可以科技は2014年に設立。一般消費者向けロボットを手掛けている。産業レベルの制御アルゴリズムをSTEM教育ロボット「ClicBot」に応用し、制御技術、センシング技術、AIなどを取り入れた。モジュール化したロボットシステムを用いて、異なる地域・年齢のユーザーがコンテンツを制作・シェアできるプラットフォームを構築している。ClicBotの遊び方は多くの可能性に満ちており、ユーザーがたくさん遊ぶことでさらに面白くなっていく。
可以科技はロボットエンジニア、アルゴリズムエンジニア、デザイナーなどから構成されており、中核となるメンバーは海外の研究所や大学などで経験を積んでいる。
ClicBotのプロジェクトは昨年、米クラウドファンディングサイト「Kickstarter」で発表され、世界80カ国余り、1678人の支持者から目標額を40倍近く上回る90万ドル(約1億円)以上を集めた。米経済誌フォーブスが今年3月に発表した教育ロボット10選ではClicBotが最も優れたプログラミングロボットと評されている。現時点で世界に1万人を超えるユーザーを擁し、最近になって中国国内でもリリースされ、オンラインと店舗で販売されている。将来的には製品のモデルチェンジと多様な形式のコラボレーションを通じ、国内市場をさらに開拓していくという。
ClicBotは教育的側面が大きく、三段階のプログラミングが体験できる。まず簡単にモジュールを組み合わせてプログラムを作成し、ロボットを動かす。次段階はドラッグ&ドロップで操作するノーコードプログラミングに挑戦し、最終段階では上級者向けのプログラミング言語Python(パイソン)を利用してオリジナルのアクションを作る。
楊CEOは「ClicBotと従来の一般消費者向けロボットはコンセプトが異なる」と話した。モジュールを組み合わせることで、ユーザーは1万パターンを超えるオリジナルのロボットを制作できるからだ。ある時はツールとして、またある時はペットやゲーム相手として、ユーザーはClicBotをおもちゃとして楽しむこともでき、創作や学習にも利用することができる。

練習問題 1 >> ClicBotについての文章で「ClicBotは教育的側面が大きく」で始まる段落を、主な事実を残したまま箇条書きにまとめよ。
練習問題 2 >> ClicBotについての文章の「可以科技はロボットエンジニア」から「リジナルのアクションを作る。」までの部分を、「米経済誌フォーブス」を「経済誌フォーブス」に置き換えて書き直せ。
練習問題 3 >> ClicBotについての文章を、最後の文の後から書き継げ。

データセットのデータ
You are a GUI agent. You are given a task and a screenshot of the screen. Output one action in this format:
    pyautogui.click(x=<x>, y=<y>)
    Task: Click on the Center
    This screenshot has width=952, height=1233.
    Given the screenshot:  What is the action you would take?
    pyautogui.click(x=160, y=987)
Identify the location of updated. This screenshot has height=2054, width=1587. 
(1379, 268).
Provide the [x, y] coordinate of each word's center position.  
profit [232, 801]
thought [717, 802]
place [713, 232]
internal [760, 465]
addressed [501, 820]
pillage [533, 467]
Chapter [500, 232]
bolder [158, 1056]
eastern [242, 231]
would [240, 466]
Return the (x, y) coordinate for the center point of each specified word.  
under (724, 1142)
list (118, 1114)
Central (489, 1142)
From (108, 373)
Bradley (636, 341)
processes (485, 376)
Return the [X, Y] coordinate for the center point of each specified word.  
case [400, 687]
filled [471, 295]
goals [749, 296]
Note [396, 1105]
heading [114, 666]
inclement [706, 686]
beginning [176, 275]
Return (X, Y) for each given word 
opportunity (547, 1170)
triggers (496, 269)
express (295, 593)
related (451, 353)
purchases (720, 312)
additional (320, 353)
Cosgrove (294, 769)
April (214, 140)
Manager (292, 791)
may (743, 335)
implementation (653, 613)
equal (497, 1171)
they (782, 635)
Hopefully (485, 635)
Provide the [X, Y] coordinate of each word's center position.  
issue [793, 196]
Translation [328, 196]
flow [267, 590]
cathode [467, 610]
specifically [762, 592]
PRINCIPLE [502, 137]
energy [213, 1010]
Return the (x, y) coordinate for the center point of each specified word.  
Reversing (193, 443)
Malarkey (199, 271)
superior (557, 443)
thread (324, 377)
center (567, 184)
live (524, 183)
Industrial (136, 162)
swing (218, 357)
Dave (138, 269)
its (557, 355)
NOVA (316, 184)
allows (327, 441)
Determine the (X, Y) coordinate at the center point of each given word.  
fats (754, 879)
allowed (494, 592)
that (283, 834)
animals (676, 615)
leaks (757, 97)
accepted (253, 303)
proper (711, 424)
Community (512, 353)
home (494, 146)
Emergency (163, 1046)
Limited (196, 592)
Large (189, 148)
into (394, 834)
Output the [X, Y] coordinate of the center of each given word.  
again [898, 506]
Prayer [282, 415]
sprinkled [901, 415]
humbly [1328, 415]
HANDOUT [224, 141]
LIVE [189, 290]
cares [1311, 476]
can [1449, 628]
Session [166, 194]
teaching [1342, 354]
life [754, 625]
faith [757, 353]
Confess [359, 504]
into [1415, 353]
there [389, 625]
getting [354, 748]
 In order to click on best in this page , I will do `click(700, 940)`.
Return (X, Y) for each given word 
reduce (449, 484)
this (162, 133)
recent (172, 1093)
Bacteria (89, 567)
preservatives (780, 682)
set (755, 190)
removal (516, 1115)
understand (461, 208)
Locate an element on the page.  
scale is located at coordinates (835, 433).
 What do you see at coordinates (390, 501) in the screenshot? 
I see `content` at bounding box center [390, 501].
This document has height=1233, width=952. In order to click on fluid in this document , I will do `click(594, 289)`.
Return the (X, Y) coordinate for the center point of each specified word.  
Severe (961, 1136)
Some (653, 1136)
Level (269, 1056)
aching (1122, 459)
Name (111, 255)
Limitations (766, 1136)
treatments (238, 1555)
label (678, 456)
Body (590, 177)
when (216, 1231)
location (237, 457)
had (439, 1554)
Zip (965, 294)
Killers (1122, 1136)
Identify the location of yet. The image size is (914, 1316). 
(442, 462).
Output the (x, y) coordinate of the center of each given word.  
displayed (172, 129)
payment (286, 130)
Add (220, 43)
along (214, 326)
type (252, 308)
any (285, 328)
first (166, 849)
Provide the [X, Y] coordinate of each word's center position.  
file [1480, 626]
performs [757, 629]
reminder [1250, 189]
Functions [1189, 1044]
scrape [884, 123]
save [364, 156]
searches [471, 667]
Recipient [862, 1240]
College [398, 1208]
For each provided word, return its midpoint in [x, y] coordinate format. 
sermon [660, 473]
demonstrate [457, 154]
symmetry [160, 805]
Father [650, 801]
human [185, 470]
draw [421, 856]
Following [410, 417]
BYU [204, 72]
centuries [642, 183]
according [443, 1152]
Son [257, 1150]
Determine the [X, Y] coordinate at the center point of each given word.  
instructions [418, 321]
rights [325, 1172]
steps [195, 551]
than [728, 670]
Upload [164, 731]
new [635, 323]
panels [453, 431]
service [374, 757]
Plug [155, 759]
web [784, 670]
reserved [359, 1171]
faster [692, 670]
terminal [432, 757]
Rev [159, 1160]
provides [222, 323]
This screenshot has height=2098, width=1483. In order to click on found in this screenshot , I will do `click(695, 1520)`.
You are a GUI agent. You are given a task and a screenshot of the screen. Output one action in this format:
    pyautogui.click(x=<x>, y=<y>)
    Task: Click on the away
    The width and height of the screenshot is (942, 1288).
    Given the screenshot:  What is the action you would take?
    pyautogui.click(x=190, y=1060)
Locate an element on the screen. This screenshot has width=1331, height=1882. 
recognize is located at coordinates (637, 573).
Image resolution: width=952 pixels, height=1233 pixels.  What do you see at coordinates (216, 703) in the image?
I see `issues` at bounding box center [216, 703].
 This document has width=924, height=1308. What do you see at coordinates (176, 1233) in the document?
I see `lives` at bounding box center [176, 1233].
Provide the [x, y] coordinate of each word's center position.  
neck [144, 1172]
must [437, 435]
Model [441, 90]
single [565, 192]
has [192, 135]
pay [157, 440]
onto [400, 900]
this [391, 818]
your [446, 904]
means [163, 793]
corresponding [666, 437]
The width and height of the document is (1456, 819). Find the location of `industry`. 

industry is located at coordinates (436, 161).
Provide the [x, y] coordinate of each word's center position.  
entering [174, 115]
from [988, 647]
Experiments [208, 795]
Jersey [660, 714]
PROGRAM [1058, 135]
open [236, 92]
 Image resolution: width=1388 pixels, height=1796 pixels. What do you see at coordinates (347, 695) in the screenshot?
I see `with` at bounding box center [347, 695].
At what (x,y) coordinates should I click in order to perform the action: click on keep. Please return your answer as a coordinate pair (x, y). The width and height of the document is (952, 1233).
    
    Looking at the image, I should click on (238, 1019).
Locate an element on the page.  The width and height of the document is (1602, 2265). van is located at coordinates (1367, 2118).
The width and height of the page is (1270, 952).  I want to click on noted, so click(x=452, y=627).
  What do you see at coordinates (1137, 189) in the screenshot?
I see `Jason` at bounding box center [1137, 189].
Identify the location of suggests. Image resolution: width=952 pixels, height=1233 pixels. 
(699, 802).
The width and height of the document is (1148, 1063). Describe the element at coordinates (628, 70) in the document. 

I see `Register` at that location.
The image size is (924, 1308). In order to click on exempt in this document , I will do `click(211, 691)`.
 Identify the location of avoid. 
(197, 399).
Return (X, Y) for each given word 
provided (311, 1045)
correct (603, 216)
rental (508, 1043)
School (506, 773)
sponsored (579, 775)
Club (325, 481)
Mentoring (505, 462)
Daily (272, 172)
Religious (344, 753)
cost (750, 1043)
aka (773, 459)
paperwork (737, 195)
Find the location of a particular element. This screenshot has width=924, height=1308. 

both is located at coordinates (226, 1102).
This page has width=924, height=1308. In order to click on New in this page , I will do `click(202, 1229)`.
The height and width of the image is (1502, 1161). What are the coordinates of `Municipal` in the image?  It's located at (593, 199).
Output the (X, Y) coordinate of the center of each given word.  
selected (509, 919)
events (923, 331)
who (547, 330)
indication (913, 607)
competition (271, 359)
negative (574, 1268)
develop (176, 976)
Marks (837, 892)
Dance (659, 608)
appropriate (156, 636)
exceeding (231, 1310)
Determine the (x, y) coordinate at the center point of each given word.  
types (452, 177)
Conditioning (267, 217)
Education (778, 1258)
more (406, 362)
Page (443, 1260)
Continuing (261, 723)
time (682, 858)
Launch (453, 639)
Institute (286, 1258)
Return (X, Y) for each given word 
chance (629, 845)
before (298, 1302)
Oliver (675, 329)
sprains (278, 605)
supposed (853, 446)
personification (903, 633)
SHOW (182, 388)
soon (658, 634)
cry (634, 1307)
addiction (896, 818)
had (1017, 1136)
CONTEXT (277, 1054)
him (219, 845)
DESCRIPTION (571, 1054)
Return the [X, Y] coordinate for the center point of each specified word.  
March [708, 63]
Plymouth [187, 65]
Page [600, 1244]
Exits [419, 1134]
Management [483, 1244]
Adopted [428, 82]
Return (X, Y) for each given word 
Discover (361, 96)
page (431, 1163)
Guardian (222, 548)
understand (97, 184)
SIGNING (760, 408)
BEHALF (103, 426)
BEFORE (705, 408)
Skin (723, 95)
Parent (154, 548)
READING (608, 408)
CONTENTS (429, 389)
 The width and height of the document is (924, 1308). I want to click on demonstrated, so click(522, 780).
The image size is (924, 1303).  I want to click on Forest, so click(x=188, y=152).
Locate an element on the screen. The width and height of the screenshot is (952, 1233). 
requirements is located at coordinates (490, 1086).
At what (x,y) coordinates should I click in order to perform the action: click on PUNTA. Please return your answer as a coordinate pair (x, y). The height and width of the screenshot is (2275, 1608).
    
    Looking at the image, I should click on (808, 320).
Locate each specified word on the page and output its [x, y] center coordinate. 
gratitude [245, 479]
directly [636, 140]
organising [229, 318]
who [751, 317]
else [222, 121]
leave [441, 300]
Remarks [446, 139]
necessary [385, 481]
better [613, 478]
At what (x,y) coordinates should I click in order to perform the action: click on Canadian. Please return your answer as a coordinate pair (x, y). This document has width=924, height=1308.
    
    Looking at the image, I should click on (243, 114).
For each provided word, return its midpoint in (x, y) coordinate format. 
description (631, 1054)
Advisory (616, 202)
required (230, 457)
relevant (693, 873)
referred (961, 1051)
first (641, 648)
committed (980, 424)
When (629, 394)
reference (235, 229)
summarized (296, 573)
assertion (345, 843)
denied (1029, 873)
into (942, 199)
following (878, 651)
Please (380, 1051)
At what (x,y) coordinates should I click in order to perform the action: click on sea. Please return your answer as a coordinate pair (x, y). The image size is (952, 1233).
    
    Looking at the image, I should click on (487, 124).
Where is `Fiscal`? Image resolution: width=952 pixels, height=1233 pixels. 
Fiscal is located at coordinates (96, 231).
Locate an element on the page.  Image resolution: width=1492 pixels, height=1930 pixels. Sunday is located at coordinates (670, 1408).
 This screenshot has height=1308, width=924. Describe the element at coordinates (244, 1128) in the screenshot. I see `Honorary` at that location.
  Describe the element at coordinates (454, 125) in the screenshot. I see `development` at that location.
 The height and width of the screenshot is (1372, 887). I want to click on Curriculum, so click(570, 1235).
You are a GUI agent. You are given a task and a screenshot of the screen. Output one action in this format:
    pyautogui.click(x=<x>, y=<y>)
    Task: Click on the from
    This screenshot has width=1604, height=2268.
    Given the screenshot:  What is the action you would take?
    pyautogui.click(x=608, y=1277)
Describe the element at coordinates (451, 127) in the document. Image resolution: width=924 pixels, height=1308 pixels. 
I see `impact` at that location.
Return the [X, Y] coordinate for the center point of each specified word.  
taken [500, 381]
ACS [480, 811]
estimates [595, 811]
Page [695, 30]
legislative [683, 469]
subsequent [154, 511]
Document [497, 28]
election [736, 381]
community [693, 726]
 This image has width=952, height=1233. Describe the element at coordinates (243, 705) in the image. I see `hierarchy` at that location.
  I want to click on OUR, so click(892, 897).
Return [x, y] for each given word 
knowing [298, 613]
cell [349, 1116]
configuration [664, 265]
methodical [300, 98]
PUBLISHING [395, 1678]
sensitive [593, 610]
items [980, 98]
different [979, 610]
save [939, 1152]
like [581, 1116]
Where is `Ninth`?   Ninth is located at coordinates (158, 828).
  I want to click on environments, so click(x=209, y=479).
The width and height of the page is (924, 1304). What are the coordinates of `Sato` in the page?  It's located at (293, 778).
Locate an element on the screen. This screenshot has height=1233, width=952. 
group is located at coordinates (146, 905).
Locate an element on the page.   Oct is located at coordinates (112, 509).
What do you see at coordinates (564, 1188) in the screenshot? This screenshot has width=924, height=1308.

解答欄 1 >>
ClicBotは教育的側面が大きく、三段階のプログラミングを体験できる。
- 第一段階：モジュールを組み合わせてプログラムを作成し、ロボットを動かす
- 第二段階：ドラッグ&ドロップで操作するノーコードプログラミングに挑戦する
- 最終段階：上級者向けのプログラミング言語Python(パイソン)でオリジナルのアクションを作る

解答欄 2 >>
可以科技はロボットエンジニア、アルゴリズムエンジニア、デザイナーなどから構成されており、中核となるメンバーは海外の研究所や大学などで経験を積んでいる。
ClicBotのプロジェクトは昨年、米クラウドファンディングサイト「Kickstarter」で発表され、世界80カ国余り、1678人の支持者から目標額を40倍近く上回る90万ドル(約1億円)以上を集めた。経済誌フォーブスが今年3月に発表した教育ロボット10選ではClicBotが最も優れたプログラミングロボットと評されている。現時点で世界に1万人を超えるユーザーを擁し、最近になって中国国内でもリリースされ、オンラインと店舗で販売されている。将来的には製品のモデルチェンジと多様な形式のコラボレーションを通じ、国内市場をさらに開拓していくという。
ClicBotは教育的側面が大きく、三段階のプログラミングが体験できる。まず簡単にモジュールを組み合わせてプログラムを作成し、ロボットを動かす。次段階はドラッグ&ドロップで操作するノーコードプログラミングに挑戦し、最終段階では上級者向けのプログラミング言語Python(パイソン)を利用してオリジナルのアクションを作る。

解答欄 3 >>
可以科技はClicBotのコミュニティも構築している。コミュニティではClicBotに関するアイディアが世界中から毎日集まり、討論され、進化している。コミュニティのメンバーは一般ユーザー、コンテンツ制作者、開発者で、開発者とユーザーで意見を交換したり、協力して新しいコンテンツや遊び方を生み出したりもできる。コンテンツを互いにシェアする側面もあり、ユーザーは他のユーザーが作り出したコンテンツを楽しめるほか、一部のユーザーがコンテンツ制作者となることもある。
消費者向け電子製品が直面する課題としては、模倣やリバース・エンジニアリング(既存製品やソフトウエアを分解または解析し、製造法や技術情報などを探り出すこと)などがある。これに対し楊CEOは「可以科技は他社と共に市場への普及を進めていくことを望んでいる」と話した。しかし、可以科技が持つ強みは大きい。現時点の中国ではモーションコントロールシステムなどの分野で技術的に突出した企業が少ないことや、ClicBotのコアパーツが製造技術から塗装まで長期にわたるブラッシュアップを経ていること、さらにClicBotはハードウエアだけの製品ではなく、ソフトウエアやアプリなどを頻繁にアップデートしていることなどが理由だ。
シャオミからの出資と提携について楊CEOは、可以科技がロボットや製品デザインで持つ技術と、シャオミが持つAI技術、販路やサプライチェーンなどの面で緊密に提携してロボットを開発していくとした。また、シャオミと提携することによって、より多くの人々にメタバース(インターネット上の仮想空間)ロボットの世界を体験してほしいと話した。